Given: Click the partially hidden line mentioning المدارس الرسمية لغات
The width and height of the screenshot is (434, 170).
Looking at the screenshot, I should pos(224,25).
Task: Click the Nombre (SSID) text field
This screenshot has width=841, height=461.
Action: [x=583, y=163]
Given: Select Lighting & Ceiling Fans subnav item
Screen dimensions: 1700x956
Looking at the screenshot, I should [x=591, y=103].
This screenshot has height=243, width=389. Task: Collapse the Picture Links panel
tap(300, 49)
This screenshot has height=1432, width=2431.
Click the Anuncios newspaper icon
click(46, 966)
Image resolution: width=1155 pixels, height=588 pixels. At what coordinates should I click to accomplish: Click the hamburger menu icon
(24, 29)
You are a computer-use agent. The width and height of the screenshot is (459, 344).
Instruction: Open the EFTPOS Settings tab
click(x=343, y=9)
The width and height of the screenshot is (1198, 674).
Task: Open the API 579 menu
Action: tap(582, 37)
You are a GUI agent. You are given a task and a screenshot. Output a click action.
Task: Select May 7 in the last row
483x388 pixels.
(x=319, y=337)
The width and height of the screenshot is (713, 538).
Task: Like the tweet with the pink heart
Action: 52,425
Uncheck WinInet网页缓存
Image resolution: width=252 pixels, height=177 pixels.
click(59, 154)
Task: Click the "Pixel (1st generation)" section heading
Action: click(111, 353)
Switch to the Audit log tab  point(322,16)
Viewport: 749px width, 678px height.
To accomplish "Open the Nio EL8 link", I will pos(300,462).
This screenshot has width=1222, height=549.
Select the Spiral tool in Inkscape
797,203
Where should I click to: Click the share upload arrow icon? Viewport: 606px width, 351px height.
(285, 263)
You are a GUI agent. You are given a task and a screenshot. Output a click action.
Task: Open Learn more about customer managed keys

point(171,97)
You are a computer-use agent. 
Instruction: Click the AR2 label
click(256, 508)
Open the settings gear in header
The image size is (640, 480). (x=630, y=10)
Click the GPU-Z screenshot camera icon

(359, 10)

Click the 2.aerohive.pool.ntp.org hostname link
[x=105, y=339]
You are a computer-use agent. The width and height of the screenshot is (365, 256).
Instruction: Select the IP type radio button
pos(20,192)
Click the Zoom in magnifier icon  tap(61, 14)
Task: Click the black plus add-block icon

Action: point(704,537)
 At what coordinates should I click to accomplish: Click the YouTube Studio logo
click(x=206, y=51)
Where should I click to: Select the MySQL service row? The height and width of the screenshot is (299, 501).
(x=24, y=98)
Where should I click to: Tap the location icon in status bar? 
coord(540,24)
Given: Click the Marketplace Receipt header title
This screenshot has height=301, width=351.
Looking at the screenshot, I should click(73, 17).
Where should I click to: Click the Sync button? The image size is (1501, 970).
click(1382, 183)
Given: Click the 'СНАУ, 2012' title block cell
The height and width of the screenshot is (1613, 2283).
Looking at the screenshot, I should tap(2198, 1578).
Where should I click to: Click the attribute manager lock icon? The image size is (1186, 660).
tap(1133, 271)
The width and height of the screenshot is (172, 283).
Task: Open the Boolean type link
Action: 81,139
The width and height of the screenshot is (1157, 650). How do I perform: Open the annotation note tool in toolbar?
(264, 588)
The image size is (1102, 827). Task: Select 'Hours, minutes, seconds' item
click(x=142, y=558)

GIVEN PROBLEM
Render all of the material above as a numbered list, one line per item, omitting any blank lines.

RESPONSE
1. Given: Click the partially hidden line mentioning المدارس الرسمية لغات
2. The width and height of the screenshot is (434, 170).
3. Looking at the screenshot, I should pos(224,25).
4. Task: Click the Nombre (SSID) text field
5. This screenshot has width=841, height=461.
6. Action: [x=583, y=163]
7. Given: Select Lighting & Ceiling Fans subnav item
8. Screen dimensions: 1700x956
9. Looking at the screenshot, I should [x=591, y=103].
10. This screenshot has height=243, width=389. Task: Collapse the Picture Links panel
11. tap(300, 49)
12. This screenshot has height=1432, width=2431.
13. Click the Anuncios newspaper icon
14. click(46, 966)
15. Image resolution: width=1155 pixels, height=588 pixels. At what coordinates should I click to accomplish: Click the hamburger menu icon
16. (24, 29)
17. You are a computer-use agent. The width and height of the screenshot is (459, 344).
18. Instruction: Open the EFTPOS Settings tab
19. click(x=343, y=9)
20. The width and height of the screenshot is (1198, 674).
21. Task: Open the API 579 menu
22. Action: tap(582, 37)
23. You are a GUI agent. You are given a task and a screenshot. Output a click action.
24. Task: Select May 7 in the last row
25. 483x388 pixels.
26. (x=319, y=337)
27. The width and height of the screenshot is (713, 538).
28. Task: Like the tweet with the pink heart
29. Action: 52,425
30. Uncheck WinInet网页缓存
31. Image resolution: width=252 pixels, height=177 pixels.
32. click(59, 154)
33. Task: Click the "Pixel (1st generation)" section heading
34. Action: click(111, 353)
35. Switch to the Audit log tab  point(322,16)
36. Viewport: 749px width, 678px height.
37. To accomplish "Open the Nio EL8 link", I will pos(300,462).
38. This screenshot has width=1222, height=549.
39. Select the Spiral tool in Inkscape
40. 797,203
41. Where should I click to: Click the share upload arrow icon? Viewport: 606px width, 351px height.
42. (285, 263)
43. You are a GUI agent. You are given a task and a screenshot. Output a click action.
44. Task: Open Learn more about customer managed keys
45. point(171,97)
46. You are a computer-use agent. 
47. Instruction: Click the AR2 label
48. click(256, 508)
49. Open the settings gear in header
50. The image size is (640, 480). (x=630, y=10)
51. Click the GPU-Z screenshot camera icon
52. (359, 10)
53. Click the 2.aerohive.pool.ntp.org hostname link
54. [x=105, y=339]
55. You are a computer-use agent. The width and height of the screenshot is (365, 256).
56. Instruction: Select the IP type radio button
57. pos(20,192)
58. Click the Zoom in magnifier icon  tap(61, 14)
59. Task: Click the black plus add-block icon
60. Action: point(704,537)
61.  At what coordinates should I click to accomplish: Click the YouTube Studio logo
62. click(x=206, y=51)
63. Where should I click to: Select the MySQL service row? The height and width of the screenshot is (299, 501).
64. (x=24, y=98)
65. Where should I click to: Tap the location icon in status bar? 
66. coord(540,24)
67. Given: Click the Marketplace Receipt header title
68. This screenshot has height=301, width=351.
69. Looking at the screenshot, I should click(73, 17).
70. Where should I click to: Click the Sync button? The image size is (1501, 970).
71. click(1382, 183)
72. Given: Click the 'СНАУ, 2012' title block cell
73. The height and width of the screenshot is (1613, 2283).
74. Looking at the screenshot, I should tap(2198, 1578).
75. Where should I click to: Click the attribute manager lock icon? The image size is (1186, 660).
76. tap(1133, 271)
77. The width and height of the screenshot is (172, 283).
78. Task: Open the Boolean type link
79. Action: 81,139
80. The width and height of the screenshot is (1157, 650). How do I perform: Open the annotation note tool in toolbar?
81. (264, 588)
82. The image size is (1102, 827). Task: Select 'Hours, minutes, seconds' item
83. click(x=142, y=558)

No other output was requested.